*Fragmento elegido*
<<<<
Los altibajos de esta vida dejaron a Day descolocada, y recuerda que se metía en la parte de atrás de la iglesia de San José, en la Sexta Avenida, y se consolaba viendo la misa mientras amanecía sobre el paisaje de la ciudad.
Convirtiéndose en católica
Después, en 1925, Dorothy Day se enamoró de Forster Batterham, el hermano de la esposa de un amigo, un sureño trasplantado, amante de la naturaleza y, como Day, de la ópera. Compartieron su casa de campo en Staten Island y concibieron una niña, Tamar Therese, nacida en 1926.
Describe con detalle amoroso su vida con Forster, «paseando por la playa, descansando en el muelle junto a él mientras pescaba, remando con él en la calma de la bahía, caminando por los campos y los bosques.»
Fue el nacimiento de su hija lo que la conectó con la belleza de lo divino de una manera profundamente personal. Escribió,
«El objeto final de este amor y gratitud es Dios».
Se sintió movida a adorar a Dios con los demás. Aunque el hombre al que amaba rechazaba todas las instituciones, especialmente las religiosas, Day hizo bautizar a su hija como católica y a ella misma menos de seis meses después.
Esto puso fin a su matrimonio de hecho, aunque en sus memorias, su nieta, Hennessy, deja bien claro que su abuelo, Forster, siguió siendo una presencia constante durante toda la vida de su abuela.
>>>>
*Tarea propuesta 1*
En el fragmento sobre Dorothy Day, ¿en qué año nació su hija Tamar Therese?
*Tarea propuesta 2*
Resume en forma de lista el párrafo del fragmento sobre Dorothy Day que empieza por «Después, en 1925», conservando sus datos principales.
*Tarea propuesta 3*
Reproduce tal cual el tramo del fragmento sobre Dorothy Day que va desde «Fue el nacimiento» hasta «seis meses después.».

*Material mostrado*
<<<<
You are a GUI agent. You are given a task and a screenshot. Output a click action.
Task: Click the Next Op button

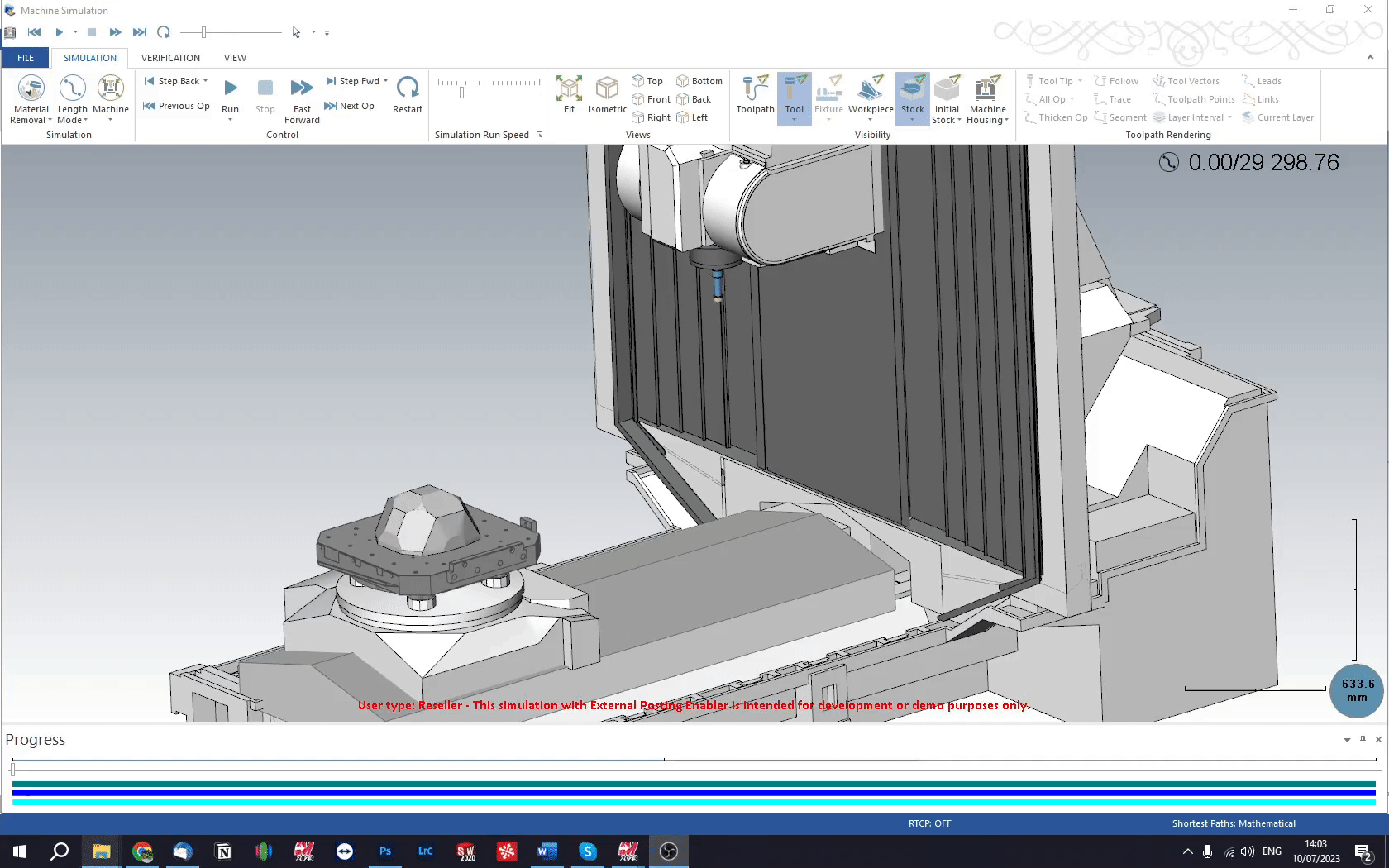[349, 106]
>>>>
<<<<
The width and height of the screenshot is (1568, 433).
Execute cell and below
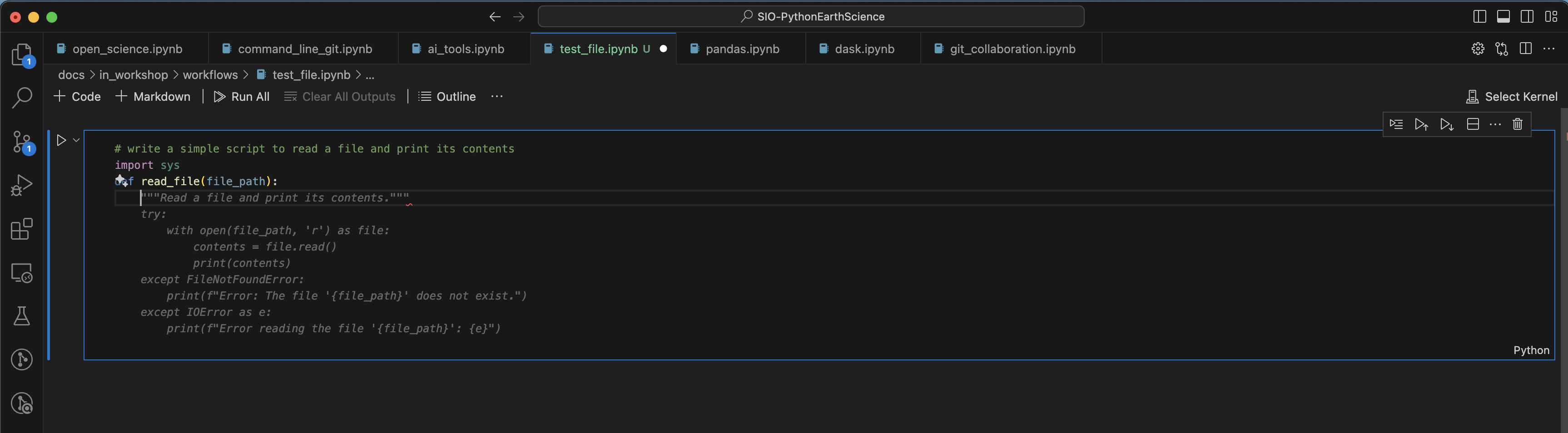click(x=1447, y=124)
>>>>
*Solución 1*
En 1926.

*Solución 2*
- En 1925, Dorothy Day se enamoró de Forster Batterham, hermano de la esposa de un amigo.
- Él era un sureño trasplantado, amante de la naturaleza y, como Day, de la ópera.
- Compartieron su casa de campo en Staten Island.
- Tuvieron una hija, Tamar Therese, nacida en 1926.

*Solución 3*
Fue el nacimiento de su hija lo que la conectó con la belleza de lo divino de una manera profundamente personal. Escribió,
«El objeto final de este amor y gratitud es Dios».
Se sintió movida a adorar a Dios con los demás. Aunque el hombre al que amaba rechazaba todas las instituciones, especialmente las religiosas, Day hizo bautizar a su hija como católica y a ella misma menos de seis meses después.